The snow pack can store liquid water in its pores up to a certain critical density (snowCritDens). This storage capacity is lost nearly completely and irreversibly when a certain amount of liquid water in relation to the total SWE (between 40 and 45 percent) is reached according to Bertle (1966), Herrmann (1976) and Lang (2005). In this threshold limit, the retention capacity of a naturally developing snow pack is also suddenly decreased without rain impact. In such a case, a sudden water release from the snow pack can be observed (Herrmann 1976). In the model, this process is simulated by using the calculation of a maximum water content of the snow pack (SWEmax) according to :

 WS_{max} = snowCritDens \cdot SD \,\,\,\,\,\,[mm]

The critical density (snowCritDens) needs to be provided by the model user. The water stored in the snow pack which exceeds this limit is conveyed as snow runoff (Q_snow).

 Q_{snow} = SWE_{tot} - SWE_{max} \,\,\,\,\,\,[mm]


In the following time steps, the density of the snow pack keeps the critical threshold density until it is either defrosted or starts the accumulation due to recurring snowfall.

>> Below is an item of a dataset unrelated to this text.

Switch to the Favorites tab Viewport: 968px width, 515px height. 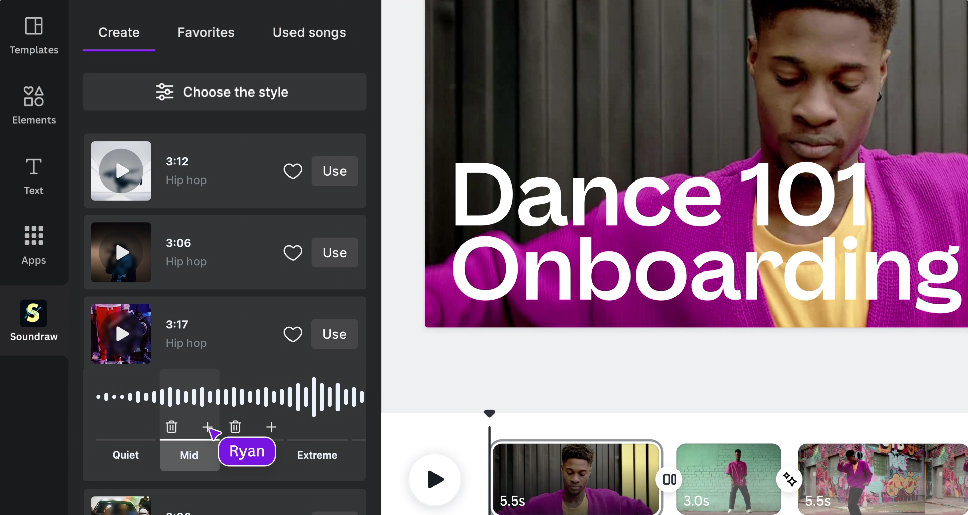coord(206,32)
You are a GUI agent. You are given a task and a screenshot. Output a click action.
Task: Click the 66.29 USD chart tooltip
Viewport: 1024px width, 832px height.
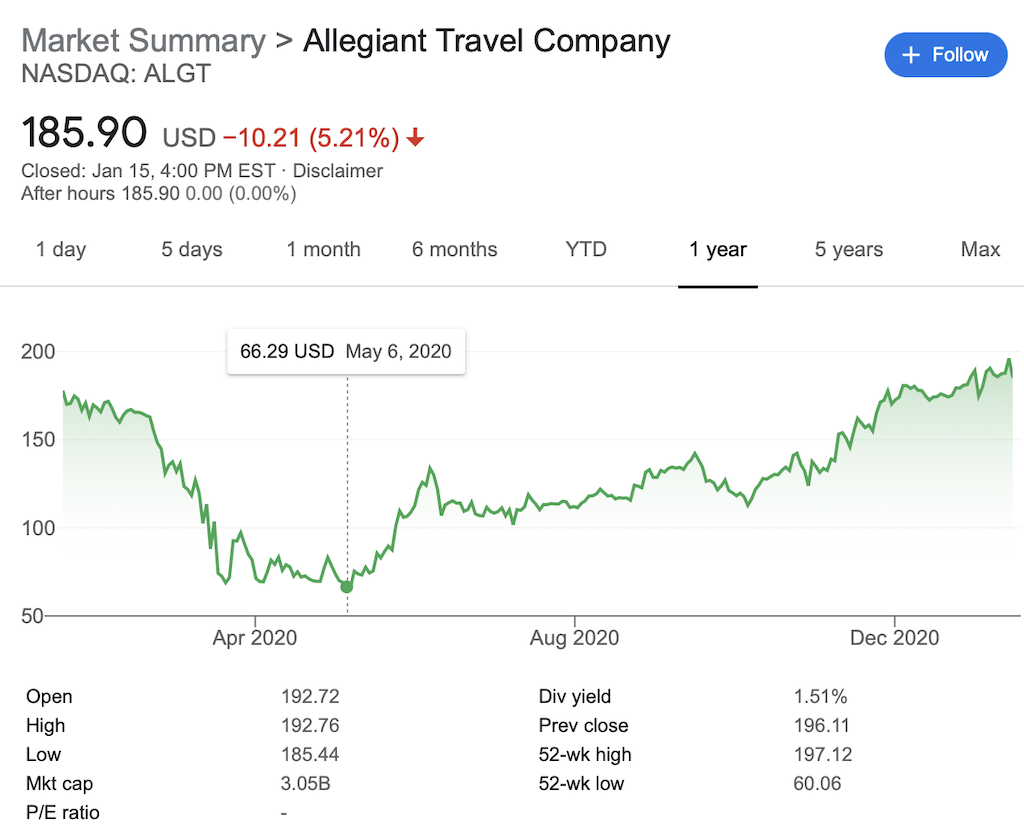tap(346, 352)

  • Relevancies of calibration parameter with model results:

baseTemp is a threshold temperature for snow melt. The melting only occurs if the surrounding temperature is higher than baseTemp. Keeping the value high will make more snow to store and less snowmelt occurs and vice versa. This parameter is very important in case the basin has seasonal snow storage and melt. The best value can be found around the value 0.

snowCritDens is an important calibration parameter as this allows liquid water from snowpack to be melt when the critical density is higher than this value. This storage capability is lost nearly completely and irreversibly when a certain amount of liquid water proportionally to the total snow water equivalent (around 40%) is reached. Keeping this parametr value low will release the liquid water from snowpack quickly (asthe critical density of snow is reached faster ) with less amount of snow and related depth. The high value results more time to reach the critical desnity which will require more fresh snow to occur.

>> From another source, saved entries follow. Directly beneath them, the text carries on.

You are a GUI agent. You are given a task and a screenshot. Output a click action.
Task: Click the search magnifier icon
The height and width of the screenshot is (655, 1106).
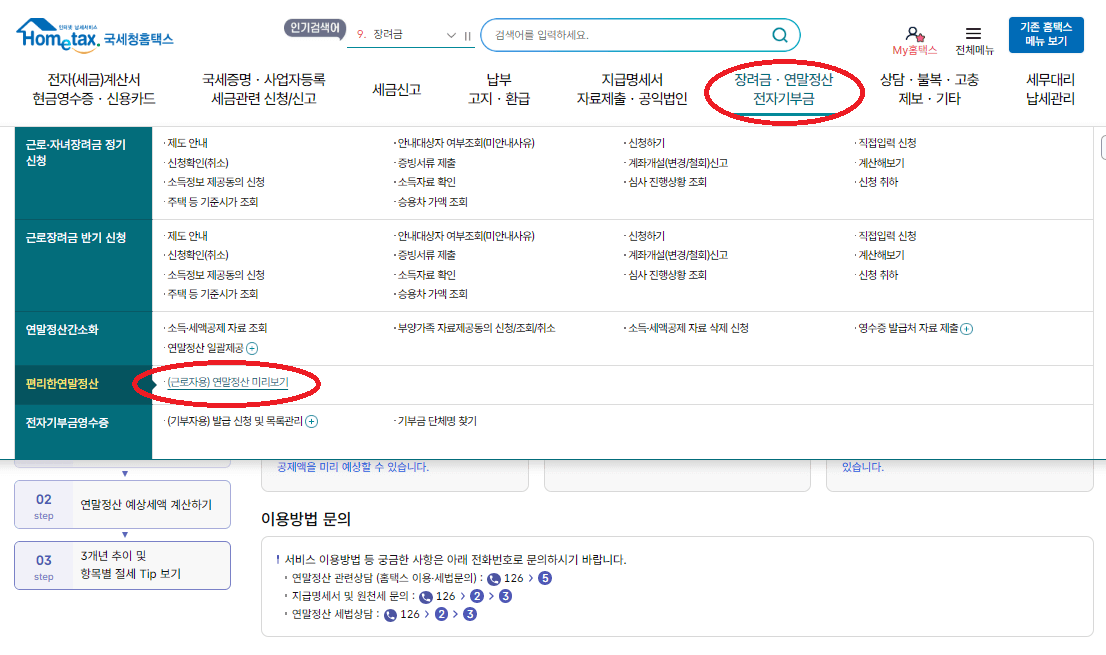[x=780, y=35]
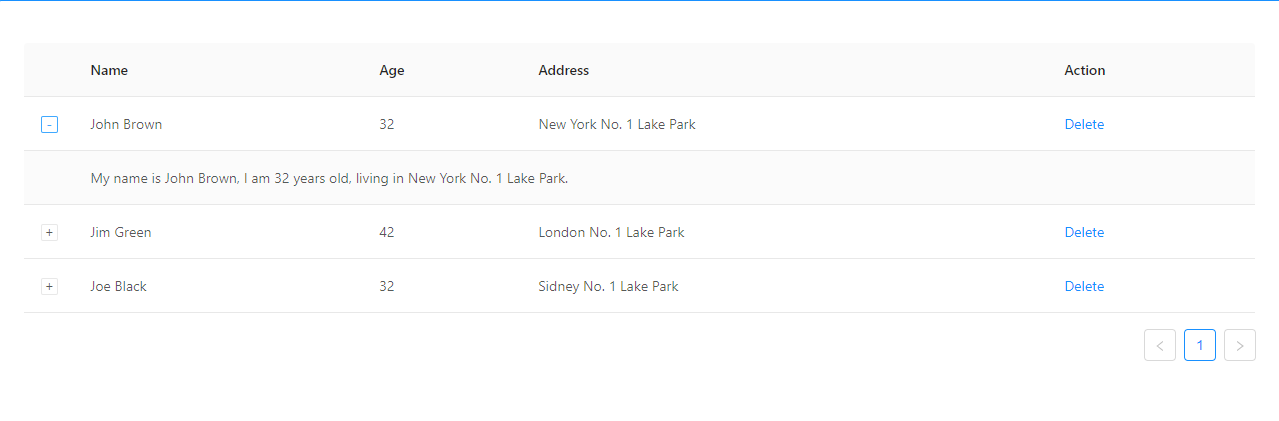Delete the John Brown entry
The height and width of the screenshot is (421, 1279).
(1084, 125)
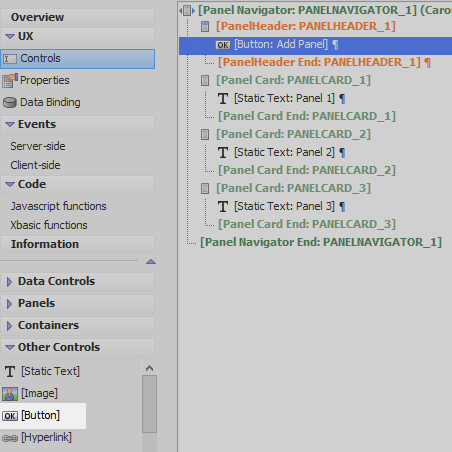The width and height of the screenshot is (452, 452).
Task: Click the Panel Navigator icon at tree top
Action: [x=187, y=10]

snowColdContent helps to reach the cold content of a snowpack close to zero so that the melting process start. Higher value will help to reach the cold content of a snowpack to zero faster than low value.

t_factor is one of the most important and sensitive parameters to produce melt runoff from a snowpack. The higher value will produce higher snowmelt and vice versa for low value. The higher t_factor value along with r_factor and g_factor will provide heat energy to melt the snowpack and produce runoff.